- _Input for this task_
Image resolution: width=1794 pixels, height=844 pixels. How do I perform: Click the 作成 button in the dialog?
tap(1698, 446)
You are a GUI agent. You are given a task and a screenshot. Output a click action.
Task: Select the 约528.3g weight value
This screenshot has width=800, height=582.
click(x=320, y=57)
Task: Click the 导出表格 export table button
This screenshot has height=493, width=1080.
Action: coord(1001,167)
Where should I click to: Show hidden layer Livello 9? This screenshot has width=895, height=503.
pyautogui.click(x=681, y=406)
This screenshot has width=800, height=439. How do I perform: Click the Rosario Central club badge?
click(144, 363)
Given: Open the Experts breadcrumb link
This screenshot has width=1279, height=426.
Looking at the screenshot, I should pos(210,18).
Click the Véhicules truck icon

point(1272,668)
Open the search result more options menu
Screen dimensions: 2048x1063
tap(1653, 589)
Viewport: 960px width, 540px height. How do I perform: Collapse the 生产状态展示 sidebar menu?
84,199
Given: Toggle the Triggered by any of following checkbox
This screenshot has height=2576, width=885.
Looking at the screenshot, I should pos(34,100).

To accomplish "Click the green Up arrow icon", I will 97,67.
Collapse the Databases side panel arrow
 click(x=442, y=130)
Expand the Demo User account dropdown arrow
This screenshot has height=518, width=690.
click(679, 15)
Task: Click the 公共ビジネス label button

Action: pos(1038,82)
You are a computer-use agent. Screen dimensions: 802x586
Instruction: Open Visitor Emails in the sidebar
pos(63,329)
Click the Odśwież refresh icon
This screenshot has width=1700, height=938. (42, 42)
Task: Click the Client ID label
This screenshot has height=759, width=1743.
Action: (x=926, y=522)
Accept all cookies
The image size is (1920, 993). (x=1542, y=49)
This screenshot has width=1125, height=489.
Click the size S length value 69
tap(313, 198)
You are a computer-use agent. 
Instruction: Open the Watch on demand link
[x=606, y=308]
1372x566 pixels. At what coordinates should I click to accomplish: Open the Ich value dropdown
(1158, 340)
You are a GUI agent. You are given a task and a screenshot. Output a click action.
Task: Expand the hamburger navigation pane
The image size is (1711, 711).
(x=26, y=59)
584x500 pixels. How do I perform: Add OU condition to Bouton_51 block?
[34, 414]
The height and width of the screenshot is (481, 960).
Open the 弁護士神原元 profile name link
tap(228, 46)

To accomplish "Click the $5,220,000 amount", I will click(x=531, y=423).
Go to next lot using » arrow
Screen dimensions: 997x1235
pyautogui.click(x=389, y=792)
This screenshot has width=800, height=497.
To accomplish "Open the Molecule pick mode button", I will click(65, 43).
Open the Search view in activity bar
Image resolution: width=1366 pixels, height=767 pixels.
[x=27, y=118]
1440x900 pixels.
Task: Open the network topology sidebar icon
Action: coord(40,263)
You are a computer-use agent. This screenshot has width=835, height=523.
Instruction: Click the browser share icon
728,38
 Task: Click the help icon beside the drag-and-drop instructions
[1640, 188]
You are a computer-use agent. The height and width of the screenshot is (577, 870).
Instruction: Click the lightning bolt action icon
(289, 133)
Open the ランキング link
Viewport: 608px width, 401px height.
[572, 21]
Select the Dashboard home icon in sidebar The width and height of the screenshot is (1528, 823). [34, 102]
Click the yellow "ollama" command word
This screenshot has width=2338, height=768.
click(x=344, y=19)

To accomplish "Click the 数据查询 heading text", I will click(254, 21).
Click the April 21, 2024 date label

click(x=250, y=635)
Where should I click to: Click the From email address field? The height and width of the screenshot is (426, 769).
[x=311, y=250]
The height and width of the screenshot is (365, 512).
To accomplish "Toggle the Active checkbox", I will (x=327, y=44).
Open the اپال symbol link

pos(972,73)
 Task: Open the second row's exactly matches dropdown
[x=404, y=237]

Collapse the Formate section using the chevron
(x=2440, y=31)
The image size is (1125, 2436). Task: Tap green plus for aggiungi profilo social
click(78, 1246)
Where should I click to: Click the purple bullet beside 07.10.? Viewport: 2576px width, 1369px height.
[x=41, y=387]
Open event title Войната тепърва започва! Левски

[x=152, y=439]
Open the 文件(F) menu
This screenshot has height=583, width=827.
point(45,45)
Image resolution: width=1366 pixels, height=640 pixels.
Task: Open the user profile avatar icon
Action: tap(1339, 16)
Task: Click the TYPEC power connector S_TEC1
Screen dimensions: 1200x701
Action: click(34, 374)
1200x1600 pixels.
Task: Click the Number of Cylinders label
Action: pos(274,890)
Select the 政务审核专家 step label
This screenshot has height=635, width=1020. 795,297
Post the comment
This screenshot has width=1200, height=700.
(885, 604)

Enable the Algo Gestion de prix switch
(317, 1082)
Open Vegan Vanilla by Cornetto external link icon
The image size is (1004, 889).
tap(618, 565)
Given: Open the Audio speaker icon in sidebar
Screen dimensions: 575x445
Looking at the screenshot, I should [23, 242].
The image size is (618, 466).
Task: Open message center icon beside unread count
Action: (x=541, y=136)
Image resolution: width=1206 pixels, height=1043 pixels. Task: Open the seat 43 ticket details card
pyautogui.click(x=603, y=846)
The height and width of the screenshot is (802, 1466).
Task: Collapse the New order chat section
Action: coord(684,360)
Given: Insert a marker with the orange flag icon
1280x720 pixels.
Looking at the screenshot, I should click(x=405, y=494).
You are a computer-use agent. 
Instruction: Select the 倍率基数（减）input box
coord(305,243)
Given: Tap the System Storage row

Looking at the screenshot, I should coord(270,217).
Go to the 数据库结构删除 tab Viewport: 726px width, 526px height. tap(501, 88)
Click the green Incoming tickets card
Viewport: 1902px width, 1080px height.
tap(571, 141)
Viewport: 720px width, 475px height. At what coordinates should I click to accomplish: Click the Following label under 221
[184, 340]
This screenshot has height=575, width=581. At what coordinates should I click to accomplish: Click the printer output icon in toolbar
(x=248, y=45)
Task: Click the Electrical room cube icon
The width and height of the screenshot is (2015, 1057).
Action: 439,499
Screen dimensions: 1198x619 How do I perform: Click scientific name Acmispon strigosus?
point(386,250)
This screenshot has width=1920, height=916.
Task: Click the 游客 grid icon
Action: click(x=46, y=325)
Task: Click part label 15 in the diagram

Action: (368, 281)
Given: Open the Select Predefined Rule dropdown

- _Work request_
A complete, exact transcription of the data above is required.

- _Answer to this task_
Image resolution: width=1794 pixels, height=844 pixels. How do I perform: Click the 作成 button in the dialog?
tap(1698, 446)
You are a GUI agent. You are given a task and a screenshot. Output a click action.
Task: Select the 约528.3g weight value
This screenshot has width=800, height=582.
click(x=320, y=57)
Task: Click the 导出表格 export table button
This screenshot has height=493, width=1080.
Action: coord(1001,167)
Where should I click to: Show hidden layer Livello 9? This screenshot has width=895, height=503.
pyautogui.click(x=681, y=406)
This screenshot has width=800, height=439. How do I perform: Click the Rosario Central club badge?
click(144, 363)
Given: Open the Experts breadcrumb link
This screenshot has width=1279, height=426.
Looking at the screenshot, I should pos(210,18).
Click the Véhicules truck icon

point(1272,668)
Open the search result more options menu
Screen dimensions: 2048x1063
tap(1653, 589)
Viewport: 960px width, 540px height. How do I perform: Collapse the 生产状态展示 sidebar menu?
84,199
Given: Toggle the Triggered by any of following checkbox
This screenshot has height=2576, width=885.
Looking at the screenshot, I should pos(34,100).

To accomplish "Click the green Up arrow icon", I will 97,67.
Collapse the Databases side panel arrow
 click(x=442, y=130)
Expand the Demo User account dropdown arrow
This screenshot has height=518, width=690.
click(679, 15)
Task: Click the 公共ビジネス label button

Action: pos(1038,82)
You are a computer-use agent. Screen dimensions: 802x586
Instruction: Open Visitor Emails in the sidebar
pos(63,329)
Click the Odśwież refresh icon
This screenshot has width=1700, height=938. (42, 42)
Task: Click the Client ID label
This screenshot has height=759, width=1743.
Action: (x=926, y=522)
Accept all cookies
The image size is (1920, 993). (x=1542, y=49)
This screenshot has width=1125, height=489.
Click the size S length value 69
tap(313, 198)
You are a computer-use agent. 
Instruction: Open the Watch on demand link
[x=606, y=308]
1372x566 pixels. At what coordinates should I click to accomplish: Open the Ich value dropdown
(1158, 340)
You are a GUI agent. You are given a task and a screenshot. Output a click action.
Task: Expand the hamburger navigation pane
The image size is (1711, 711).
(x=26, y=59)
584x500 pixels. How do I perform: Add OU condition to Bouton_51 block?
[34, 414]
The height and width of the screenshot is (481, 960).
Open the 弁護士神原元 profile name link
tap(228, 46)

To accomplish "Click the $5,220,000 amount", I will click(x=531, y=423).
Go to next lot using » arrow
Screen dimensions: 997x1235
pyautogui.click(x=389, y=792)
This screenshot has width=800, height=497.
To accomplish "Open the Molecule pick mode button", I will click(65, 43).
Open the Search view in activity bar
Image resolution: width=1366 pixels, height=767 pixels.
[x=27, y=118]
1440x900 pixels.
Task: Open the network topology sidebar icon
Action: coord(40,263)
You are a computer-use agent. This screenshot has width=835, height=523.
Instruction: Click the browser share icon
728,38
 Task: Click the help icon beside the drag-and-drop instructions
[1640, 188]
You are a computer-use agent. The height and width of the screenshot is (577, 870).
Instruction: Click the lightning bolt action icon
(289, 133)
Open the ランキング link
Viewport: 608px width, 401px height.
[572, 21]
Select the Dashboard home icon in sidebar The width and height of the screenshot is (1528, 823). [34, 102]
Click the yellow "ollama" command word
This screenshot has width=2338, height=768.
click(x=344, y=19)

To accomplish "Click the 数据查询 heading text", I will click(254, 21).
Click the April 21, 2024 date label

click(x=250, y=635)
Where should I click to: Click the From email address field? The height and width of the screenshot is (426, 769).
[x=311, y=250]
The height and width of the screenshot is (365, 512).
To accomplish "Toggle the Active checkbox", I will (x=327, y=44).
Open the اپال symbol link

pos(972,73)
 Task: Open the second row's exactly matches dropdown
[x=404, y=237]

Collapse the Formate section using the chevron
(x=2440, y=31)
The image size is (1125, 2436). Task: Tap green plus for aggiungi profilo social
click(78, 1246)
Where should I click to: Click the purple bullet beside 07.10.? Viewport: 2576px width, 1369px height.
[x=41, y=387]
Open event title Войната тепърва започва! Левски

[x=152, y=439]
Open the 文件(F) menu
This screenshot has height=583, width=827.
point(45,45)
Image resolution: width=1366 pixels, height=640 pixels.
Task: Open the user profile avatar icon
Action: tap(1339, 16)
Task: Click the TYPEC power connector S_TEC1
Screen dimensions: 1200x701
Action: click(34, 374)
1200x1600 pixels.
Task: Click the Number of Cylinders label
Action: pos(274,890)
Select the 政务审核专家 step label
This screenshot has height=635, width=1020. 795,297
Post the comment
This screenshot has width=1200, height=700.
(885, 604)

Enable the Algo Gestion de prix switch
(317, 1082)
Open Vegan Vanilla by Cornetto external link icon
The image size is (1004, 889).
tap(618, 565)
Given: Open the Audio speaker icon in sidebar
Screen dimensions: 575x445
Looking at the screenshot, I should [23, 242].
The image size is (618, 466).
Task: Open message center icon beside unread count
Action: (x=541, y=136)
Image resolution: width=1206 pixels, height=1043 pixels. Task: Open the seat 43 ticket details card
pyautogui.click(x=603, y=846)
The height and width of the screenshot is (802, 1466).
Task: Collapse the New order chat section
Action: coord(684,360)
Given: Insert a marker with the orange flag icon
1280x720 pixels.
Looking at the screenshot, I should click(x=405, y=494).
You are a computer-use agent. 
Instruction: Select the 倍率基数（减）input box
coord(305,243)
Given: Tap the System Storage row

Looking at the screenshot, I should coord(270,217).
Go to the 数据库结构删除 tab Viewport: 726px width, 526px height. tap(501, 88)
Click the green Incoming tickets card
Viewport: 1902px width, 1080px height.
tap(571, 141)
Viewport: 720px width, 475px height. At what coordinates should I click to accomplish: Click the Following label under 221
[184, 340]
This screenshot has height=575, width=581. At what coordinates should I click to accomplish: Click the printer output icon in toolbar
(x=248, y=45)
Task: Click the Electrical room cube icon
The width and height of the screenshot is (2015, 1057).
Action: 439,499
Screen dimensions: 1198x619 How do I perform: Click scientific name Acmispon strigosus?
point(386,250)
This screenshot has width=1920, height=916.
Task: Click the 游客 grid icon
Action: click(x=46, y=325)
Task: Click part label 15 in the diagram

Action: (368, 281)
Given: Open the Select Predefined Rule dropdown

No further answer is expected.